* [Required work]
Up to and including the line that contains "Viewport: 826px width, 521px height.", repeat the entries below exactly from the first line on. Do not carry over any pictures.

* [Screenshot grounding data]
*-*-*
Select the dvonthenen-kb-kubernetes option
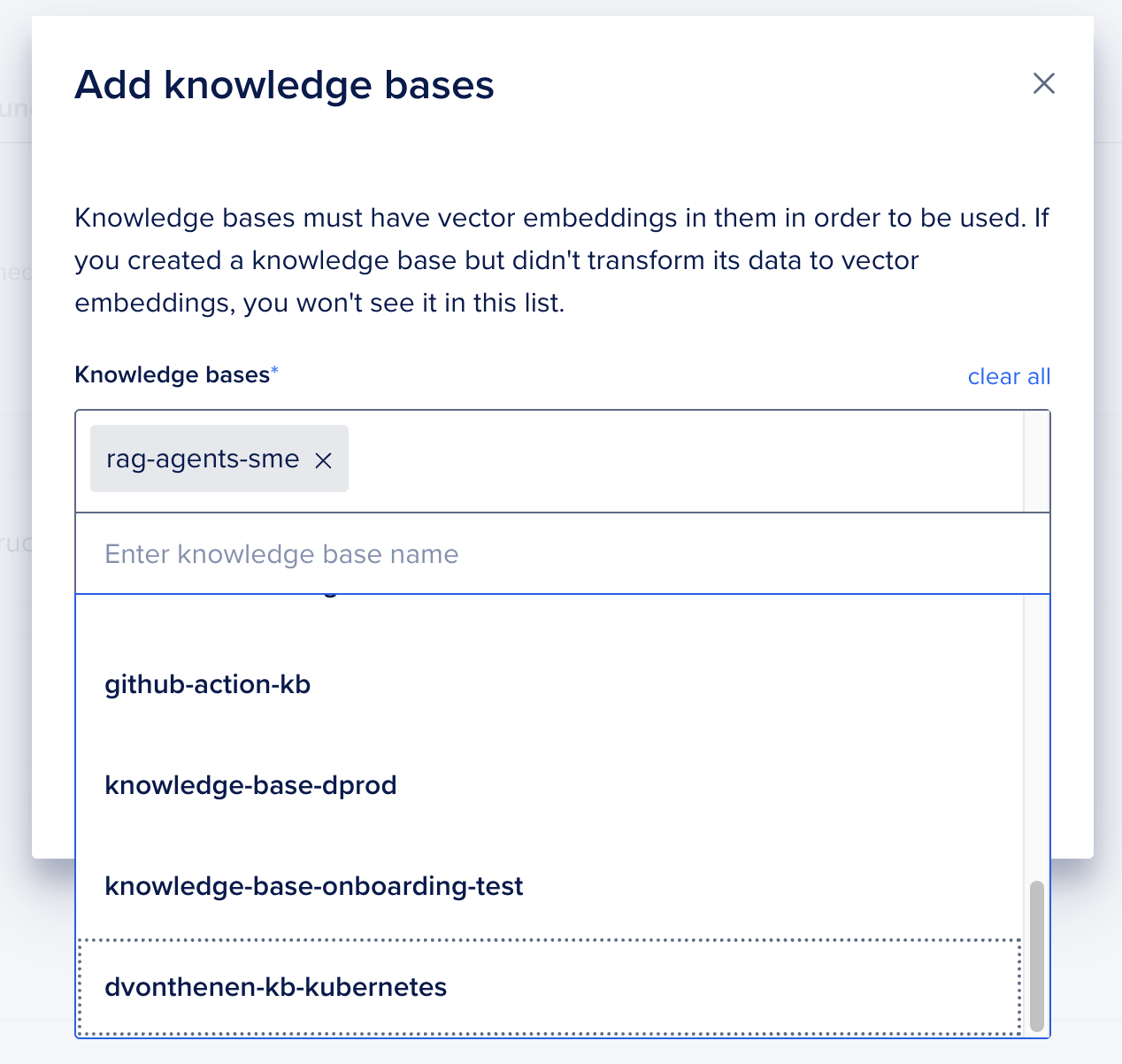The width and height of the screenshot is (1122, 1064). (x=276, y=987)
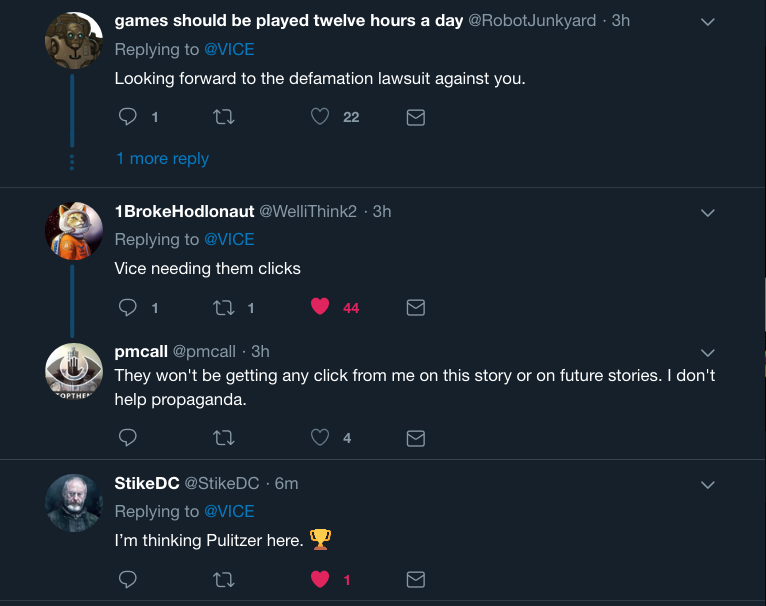The width and height of the screenshot is (766, 606).
Task: Message StikeDC's Pulitzer tweet icon
Action: click(x=416, y=579)
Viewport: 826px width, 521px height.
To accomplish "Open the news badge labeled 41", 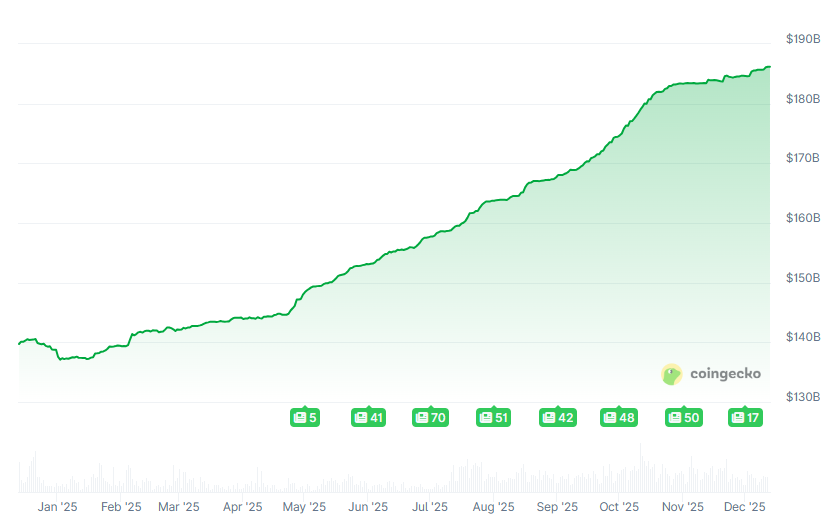I will pyautogui.click(x=368, y=417).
*-*-*
* [Answer box]
Select the dvonthenen-kb-kubernetes option
The width and height of the screenshot is (1122, 1064). (x=276, y=987)
The width and height of the screenshot is (766, 606).
Task: Message StikeDC's Pulitzer tweet icon
Action: click(x=416, y=579)
Viewport: 826px width, 521px height.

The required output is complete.